_DATASET EXTRACT_:
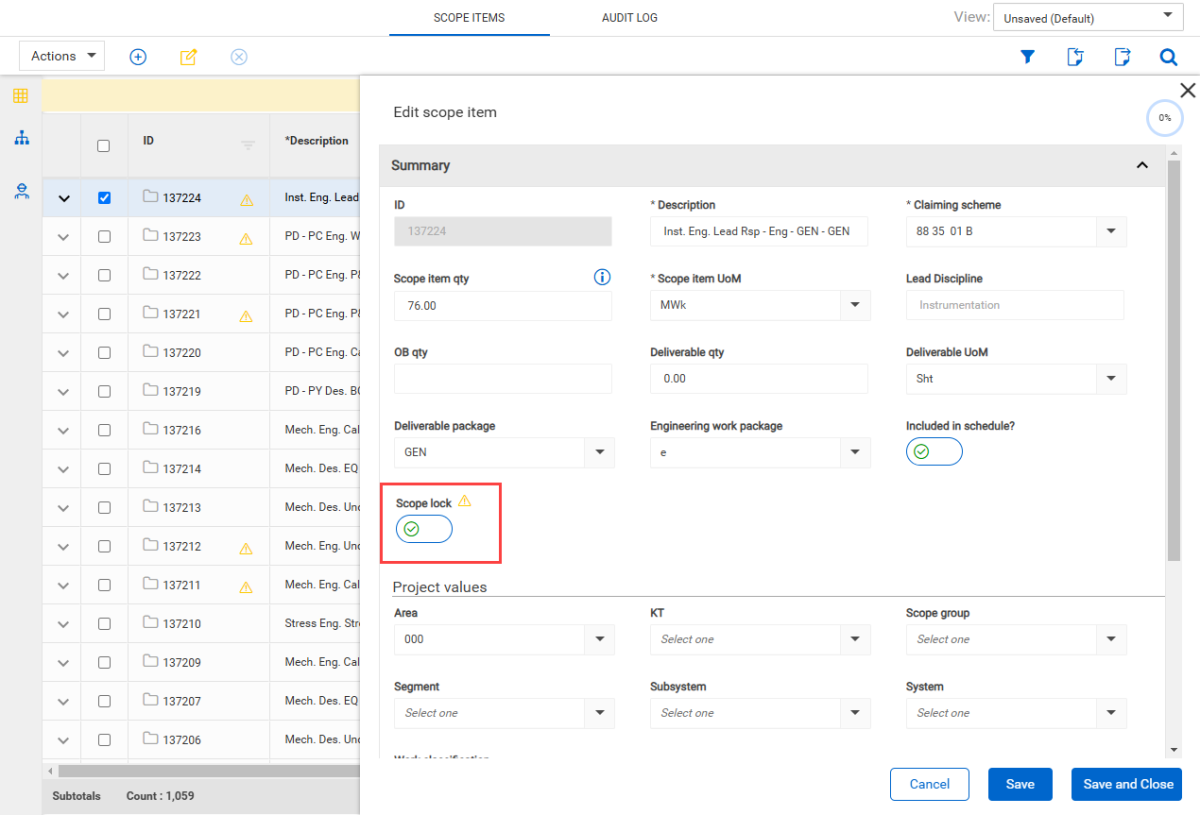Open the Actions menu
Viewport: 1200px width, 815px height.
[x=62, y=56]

==

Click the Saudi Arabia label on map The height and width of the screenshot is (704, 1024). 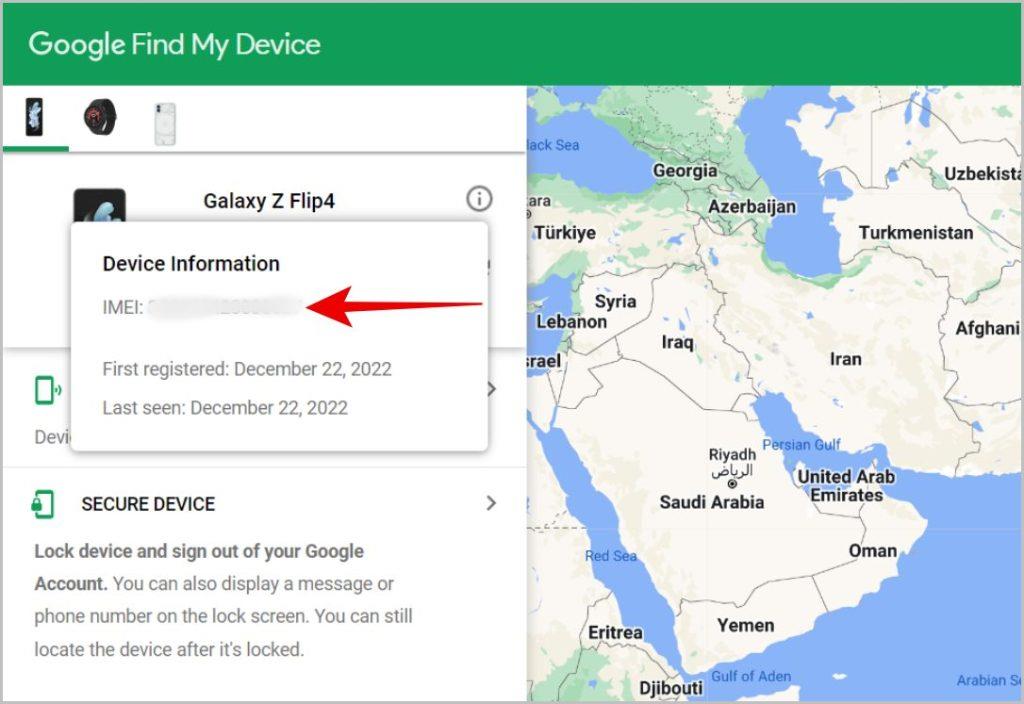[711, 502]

...

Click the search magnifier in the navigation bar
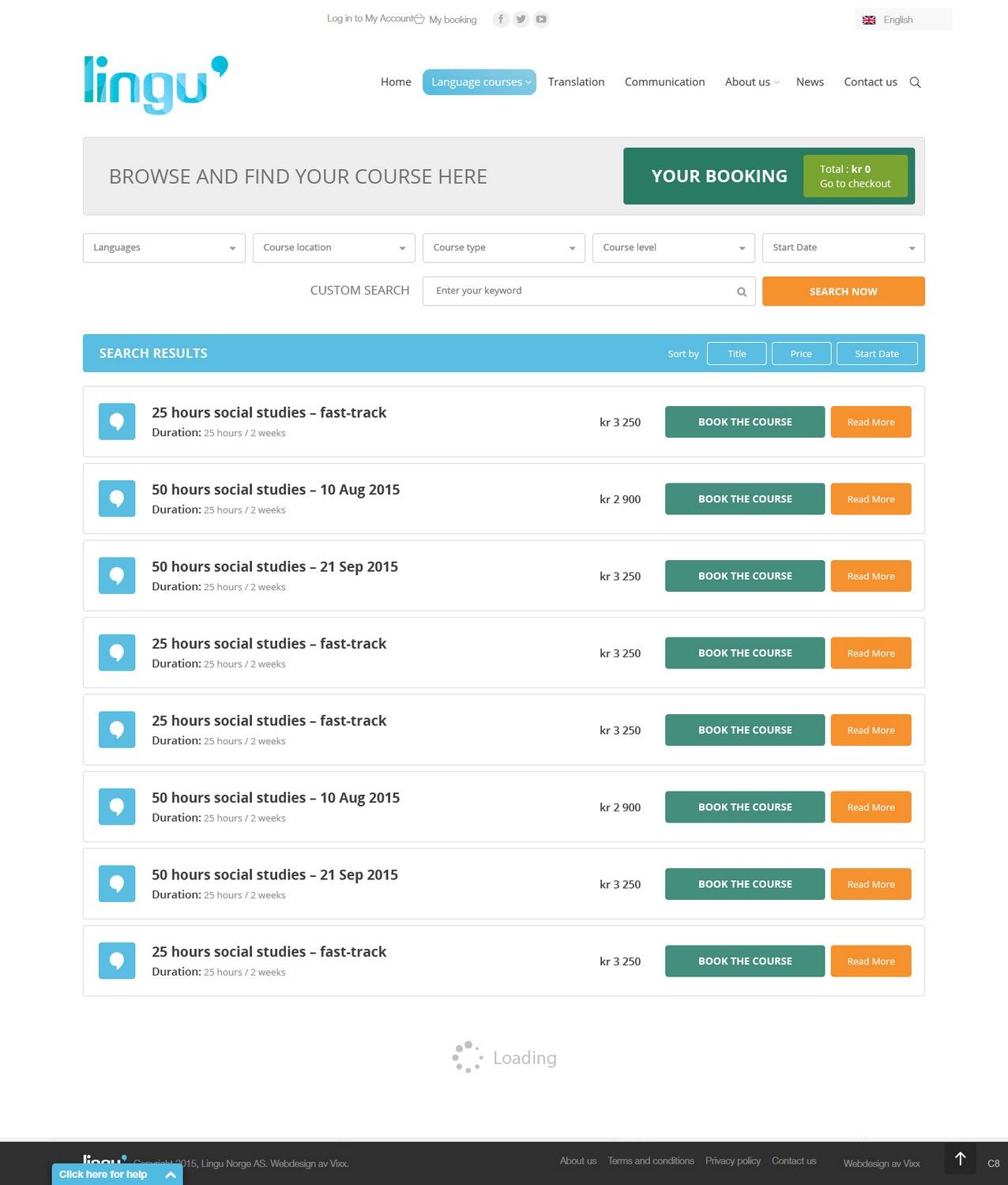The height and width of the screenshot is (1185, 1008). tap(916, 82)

_EXERCISE INSTRUCTIONS_: Please print the lines from the one containing "Click the search" through the one containing "The height and width of the screenshot is (1185, 1008).", both included, exactly as they appear in the items, and leave out the pictures.

_THE RESPONSE_:
Click the search magnifier in the navigation bar
The height and width of the screenshot is (1185, 1008). tap(916, 82)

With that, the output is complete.